Love energizes. When emotional conditions in a relationship are positive then one can bear many things including poverty and sickness.  But when love is killed off there is a loss of energy.

But because some women tend to accept the unacceptable as each day passes they persuade themselves that they can stand it. Fear immobilizes them. The fear of the unknown. What will they do? Where will they go? Who is going to feed them and their children? So  "I will look the other way..." They are in denial... sometimes for a lifetime and their life becomes one of complacency and numbness. They push decisions to a mythical future. They remain knock-kneed and green-gilled with fear at the thought of an alternative environment and become immobile, catatonic and physically unable to act.

In the case of the Little Match Girl she dreamt of her grandmother who would take her away. Where there is helplessness, where there is no empowerment, then we think that our salvation lies with other people, whereas we always have the power to save ourselves.

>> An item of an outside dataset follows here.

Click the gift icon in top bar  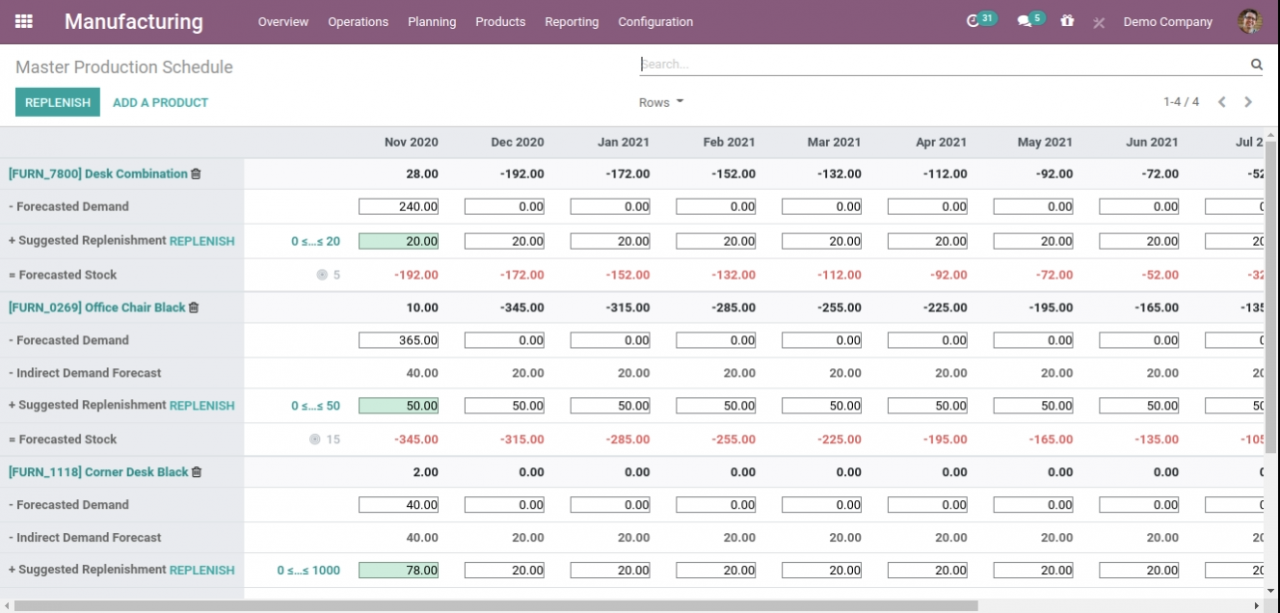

The Domesic Violence paper which has been in the making for so long will certainly help those unfortunate human beings who find themselves in these situations. Of course it will. However, as we know from everything else too, laws cannot always be enforced. It is each individual who must empower herself and feel in charge of her life and destiny. This comes from education and giving women self-esteem; enough belief in themselves that when destiny lands them in such situations they can walk away... but without walking from the frying pan into the fire...from a violent husband to a pimp for example.

So many, and not just women, have this false idea that they have to take abuse from someone they love. I say forgiveness, although somewhat over-rated is enough but you don't have to stay. Empower yourself and get away from the situation. Staying on in hell is not going to lead you to heaven no matter what the priest may tell you, as he did the woman in Gozo.